[Data under study]

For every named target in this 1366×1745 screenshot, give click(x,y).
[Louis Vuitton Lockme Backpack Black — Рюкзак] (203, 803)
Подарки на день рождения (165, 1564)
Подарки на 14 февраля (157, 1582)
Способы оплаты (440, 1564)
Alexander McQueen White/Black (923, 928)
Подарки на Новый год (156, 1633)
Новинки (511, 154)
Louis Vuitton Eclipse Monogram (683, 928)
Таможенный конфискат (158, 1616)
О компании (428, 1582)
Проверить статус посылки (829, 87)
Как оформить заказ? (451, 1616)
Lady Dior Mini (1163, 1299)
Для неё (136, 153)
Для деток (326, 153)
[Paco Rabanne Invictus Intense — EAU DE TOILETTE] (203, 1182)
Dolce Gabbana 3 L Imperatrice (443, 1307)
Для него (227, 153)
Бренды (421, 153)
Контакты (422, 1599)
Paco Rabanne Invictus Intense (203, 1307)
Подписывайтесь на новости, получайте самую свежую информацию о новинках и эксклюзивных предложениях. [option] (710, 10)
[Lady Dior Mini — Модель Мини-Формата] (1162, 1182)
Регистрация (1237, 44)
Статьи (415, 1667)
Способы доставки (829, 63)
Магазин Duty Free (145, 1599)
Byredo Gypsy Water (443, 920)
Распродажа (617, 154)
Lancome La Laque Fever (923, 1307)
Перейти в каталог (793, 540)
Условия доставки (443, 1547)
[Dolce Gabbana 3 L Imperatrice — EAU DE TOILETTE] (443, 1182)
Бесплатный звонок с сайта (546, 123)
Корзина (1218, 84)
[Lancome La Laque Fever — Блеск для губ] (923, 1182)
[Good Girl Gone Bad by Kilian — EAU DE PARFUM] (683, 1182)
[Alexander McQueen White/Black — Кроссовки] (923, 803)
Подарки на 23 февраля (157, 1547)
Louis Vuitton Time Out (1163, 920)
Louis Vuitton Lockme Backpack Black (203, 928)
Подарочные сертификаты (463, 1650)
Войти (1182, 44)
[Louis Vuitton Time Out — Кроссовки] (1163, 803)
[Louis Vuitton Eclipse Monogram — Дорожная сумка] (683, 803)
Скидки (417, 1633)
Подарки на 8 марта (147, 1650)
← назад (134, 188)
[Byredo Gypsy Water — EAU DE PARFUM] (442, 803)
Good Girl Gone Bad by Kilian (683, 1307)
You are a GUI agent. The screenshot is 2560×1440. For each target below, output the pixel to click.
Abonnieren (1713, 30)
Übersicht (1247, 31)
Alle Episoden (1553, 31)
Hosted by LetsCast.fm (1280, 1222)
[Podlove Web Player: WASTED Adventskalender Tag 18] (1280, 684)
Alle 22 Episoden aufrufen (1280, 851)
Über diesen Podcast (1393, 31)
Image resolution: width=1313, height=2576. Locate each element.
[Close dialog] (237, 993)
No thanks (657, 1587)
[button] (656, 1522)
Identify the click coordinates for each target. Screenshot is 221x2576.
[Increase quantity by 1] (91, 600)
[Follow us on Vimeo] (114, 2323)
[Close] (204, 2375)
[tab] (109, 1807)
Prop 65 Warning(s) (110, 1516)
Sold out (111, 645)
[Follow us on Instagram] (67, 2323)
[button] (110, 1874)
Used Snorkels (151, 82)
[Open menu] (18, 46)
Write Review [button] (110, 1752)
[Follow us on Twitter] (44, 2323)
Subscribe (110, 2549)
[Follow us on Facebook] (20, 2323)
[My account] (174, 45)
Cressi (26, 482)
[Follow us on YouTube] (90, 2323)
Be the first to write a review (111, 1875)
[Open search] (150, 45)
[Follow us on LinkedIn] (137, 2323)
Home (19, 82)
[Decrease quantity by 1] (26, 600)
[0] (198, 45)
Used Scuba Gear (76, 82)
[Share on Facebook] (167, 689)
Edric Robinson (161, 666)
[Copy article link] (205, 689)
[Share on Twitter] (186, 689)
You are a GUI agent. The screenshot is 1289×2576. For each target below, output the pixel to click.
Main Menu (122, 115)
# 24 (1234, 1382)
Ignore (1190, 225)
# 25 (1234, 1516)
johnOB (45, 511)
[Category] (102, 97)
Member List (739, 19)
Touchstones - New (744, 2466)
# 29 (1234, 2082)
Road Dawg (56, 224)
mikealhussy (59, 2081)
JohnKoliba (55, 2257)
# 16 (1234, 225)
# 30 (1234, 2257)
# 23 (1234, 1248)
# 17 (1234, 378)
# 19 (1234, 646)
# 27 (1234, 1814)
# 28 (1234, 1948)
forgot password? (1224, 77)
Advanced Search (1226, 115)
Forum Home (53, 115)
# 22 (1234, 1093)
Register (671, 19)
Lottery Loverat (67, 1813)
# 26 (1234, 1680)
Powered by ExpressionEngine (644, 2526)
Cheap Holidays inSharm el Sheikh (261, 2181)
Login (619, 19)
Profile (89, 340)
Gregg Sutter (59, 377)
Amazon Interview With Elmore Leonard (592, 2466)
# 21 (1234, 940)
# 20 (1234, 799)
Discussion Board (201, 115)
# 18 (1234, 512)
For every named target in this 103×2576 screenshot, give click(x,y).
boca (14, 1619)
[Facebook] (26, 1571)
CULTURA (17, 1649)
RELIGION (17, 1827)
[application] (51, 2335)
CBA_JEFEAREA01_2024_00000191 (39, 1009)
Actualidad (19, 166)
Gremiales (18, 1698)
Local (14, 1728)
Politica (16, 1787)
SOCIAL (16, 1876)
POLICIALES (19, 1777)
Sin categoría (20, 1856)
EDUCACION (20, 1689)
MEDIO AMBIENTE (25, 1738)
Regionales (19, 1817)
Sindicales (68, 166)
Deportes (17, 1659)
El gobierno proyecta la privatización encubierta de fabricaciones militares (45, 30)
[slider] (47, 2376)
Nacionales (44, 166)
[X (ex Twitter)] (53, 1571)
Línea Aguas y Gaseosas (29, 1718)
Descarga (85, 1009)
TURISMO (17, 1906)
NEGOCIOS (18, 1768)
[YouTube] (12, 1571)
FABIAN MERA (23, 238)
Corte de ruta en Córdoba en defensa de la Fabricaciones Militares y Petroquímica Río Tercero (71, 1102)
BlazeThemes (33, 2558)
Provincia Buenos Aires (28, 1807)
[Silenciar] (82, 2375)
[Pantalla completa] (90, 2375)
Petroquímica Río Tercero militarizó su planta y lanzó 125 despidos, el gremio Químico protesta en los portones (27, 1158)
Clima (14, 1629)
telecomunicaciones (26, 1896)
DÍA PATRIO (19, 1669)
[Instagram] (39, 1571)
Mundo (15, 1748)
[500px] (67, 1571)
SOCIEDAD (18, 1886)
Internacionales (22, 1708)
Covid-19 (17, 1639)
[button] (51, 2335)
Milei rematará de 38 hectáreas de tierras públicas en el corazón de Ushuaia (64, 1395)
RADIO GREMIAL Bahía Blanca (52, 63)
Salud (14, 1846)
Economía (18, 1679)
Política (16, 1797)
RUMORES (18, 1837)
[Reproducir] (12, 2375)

[/Data under study]

Task instructions
Beginning with the first line and ending with the last, copy the material above exactly.

Answer section
For every named target in this 1366×1745 screenshot, give click(x,y).
[Louis Vuitton Lockme Backpack Black — Рюкзак] (203, 803)
Подарки на день рождения (165, 1564)
Подарки на 14 февраля (157, 1582)
Способы оплаты (440, 1564)
Alexander McQueen White/Black (923, 928)
Подарки на Новый год (156, 1633)
Новинки (511, 154)
Louis Vuitton Eclipse Monogram (683, 928)
Таможенный конфискат (158, 1616)
О компании (428, 1582)
Проверить статус посылки (829, 87)
Как оформить заказ? (451, 1616)
Lady Dior Mini (1163, 1299)
Для неё (136, 153)
Для деток (326, 153)
[Paco Rabanne Invictus Intense — EAU DE TOILETTE] (203, 1182)
Dolce Gabbana 3 L Imperatrice (443, 1307)
Для него (227, 153)
Бренды (421, 153)
Контакты (422, 1599)
Paco Rabanne Invictus Intense (203, 1307)
Подписывайтесь на новости, получайте самую свежую информацию о новинках и эксклюзивных предложениях. [option] (710, 10)
[Lady Dior Mini — Модель Мини-Формата] (1162, 1182)
Регистрация (1237, 44)
Статьи (415, 1667)
Способы доставки (829, 63)
Магазин Duty Free (145, 1599)
Byredo Gypsy Water (443, 920)
Распродажа (617, 154)
Lancome La Laque Fever (923, 1307)
Перейти в каталог (793, 540)
Условия доставки (443, 1547)
[Dolce Gabbana 3 L Imperatrice — EAU DE TOILETTE] (443, 1182)
Бесплатный звонок с сайта (546, 123)
Корзина (1218, 84)
[Lancome La Laque Fever — Блеск для губ] (923, 1182)
[Good Girl Gone Bad by Kilian — EAU DE PARFUM] (683, 1182)
[Alexander McQueen White/Black — Кроссовки] (923, 803)
Подарки на 23 февраля (157, 1547)
Louis Vuitton Time Out (1163, 920)
Louis Vuitton Lockme Backpack Black (203, 928)
Подарочные сертификаты (463, 1650)
Войти (1182, 44)
[Louis Vuitton Time Out — Кроссовки] (1163, 803)
[Louis Vuitton Eclipse Monogram — Дорожная сумка] (683, 803)
Скидки (417, 1633)
Подарки на 8 марта (147, 1650)
← назад (134, 188)
[Byredo Gypsy Water — EAU DE PARFUM] (442, 803)
Good Girl Gone Bad by Kilian (683, 1307)
You are a GUI agent. The screenshot is 2560×1440. For each target below, output the pixel to click.
Abonnieren (1713, 30)
Übersicht (1247, 31)
Alle Episoden (1553, 31)
Hosted by LetsCast.fm (1280, 1222)
[Podlove Web Player: WASTED Adventskalender Tag 18] (1280, 684)
Alle 22 Episoden aufrufen (1280, 851)
Über diesen Podcast (1393, 31)
Image resolution: width=1313, height=2576. Locate each element.
[Close dialog] (237, 993)
No thanks (657, 1587)
[button] (656, 1522)
Identify the click coordinates for each target. Screenshot is 221x2576.
[Increase quantity by 1] (91, 600)
[Follow us on Vimeo] (114, 2323)
[Close] (204, 2375)
[tab] (109, 1807)
Prop 65 Warning(s) (110, 1516)
Sold out (111, 645)
[Follow us on Instagram] (67, 2323)
[button] (110, 1874)
Used Snorkels (151, 82)
[Open menu] (18, 46)
Write Review [button] (110, 1752)
[Follow us on Twitter] (44, 2323)
Subscribe (110, 2549)
[Follow us on Facebook] (20, 2323)
[My account] (174, 45)
Cressi (26, 482)
[Follow us on YouTube] (90, 2323)
Be the first to write a review (111, 1875)
[Open search] (150, 45)
[Follow us on LinkedIn] (137, 2323)
Home (19, 82)
[Decrease quantity by 1] (26, 600)
[0] (198, 45)
Used Scuba Gear (76, 82)
[Share on Facebook] (167, 689)
Edric Robinson (161, 666)
[Copy article link] (205, 689)
[Share on Twitter] (186, 689)
You are a GUI agent. The screenshot is 1289×2576. For each target below, output the pixel to click.
Main Menu (122, 115)
# 24 (1234, 1382)
Ignore (1190, 225)
# 25 (1234, 1516)
johnOB (45, 511)
[Category] (102, 97)
Member List (739, 19)
Touchstones - New (744, 2466)
# 29 (1234, 2082)
Road Dawg (56, 224)
mikealhussy (59, 2081)
JohnKoliba (55, 2257)
# 16 (1234, 225)
# 30 (1234, 2257)
# 23 (1234, 1248)
# 17 (1234, 378)
# 19 (1234, 646)
# 27 (1234, 1814)
# 28 (1234, 1948)
forgot password? (1224, 77)
Advanced Search (1226, 115)
Forum Home (53, 115)
# 22 (1234, 1093)
Register (671, 19)
Lottery Loverat (67, 1813)
# 26 (1234, 1680)
Powered by ExpressionEngine (644, 2526)
Cheap Holidays inSharm el Sheikh (261, 2181)
Login (619, 19)
Profile (89, 340)
Gregg Sutter (59, 377)
Amazon Interview With Elmore Leonard (592, 2466)
# 21 (1234, 940)
# 20 (1234, 799)
Discussion Board (201, 115)
# 18 (1234, 512)
For every named target in this 103×2576 screenshot, give click(x,y).
boca (14, 1619)
[Facebook] (26, 1571)
CULTURA (17, 1649)
RELIGION (17, 1827)
[application] (51, 2335)
CBA_JEFEAREA01_2024_00000191 (39, 1009)
Actualidad (19, 166)
Gremiales (18, 1698)
Local (14, 1728)
Politica (16, 1787)
SOCIAL (16, 1876)
POLICIALES (19, 1777)
Sin categoría (20, 1856)
EDUCACION (20, 1689)
MEDIO AMBIENTE (25, 1738)
Regionales (19, 1817)
Sindicales (68, 166)
Deportes (17, 1659)
El gobierno proyecta la privatización encubierta de fabricaciones militares (45, 30)
[slider] (47, 2376)
Nacionales (44, 166)
[X (ex Twitter)] (53, 1571)
Línea Aguas y Gaseosas (29, 1718)
Descarga (85, 1009)
TURISMO (17, 1906)
NEGOCIOS (18, 1768)
[YouTube] (12, 1571)
FABIAN MERA (23, 238)
Corte de ruta en Córdoba en defensa de la Fabricaciones Militares y Petroquímica Río Tercero (71, 1102)
BlazeThemes (33, 2558)
Provincia Buenos Aires (28, 1807)
[Silenciar] (82, 2375)
[Pantalla completa] (90, 2375)
Petroquímica Río Tercero militarizó su planta y lanzó 125 despidos, el gremio Químico protesta en los portones (27, 1158)
Clima (14, 1629)
telecomunicaciones (26, 1896)
DÍA PATRIO (19, 1669)
[Instagram] (39, 1571)
Mundo (15, 1748)
[500px] (67, 1571)
SOCIEDAD (18, 1886)
Internacionales (22, 1708)
Covid-19 (17, 1639)
[button] (51, 2335)
Milei rematará de 38 hectáreas de tierras públicas en el corazón de Ushuaia (64, 1395)
RADIO GREMIAL Bahía Blanca (52, 63)
Salud (14, 1846)
Economía (18, 1679)
Política (16, 1797)
RUMORES (18, 1837)
[Reproducir] (12, 2375)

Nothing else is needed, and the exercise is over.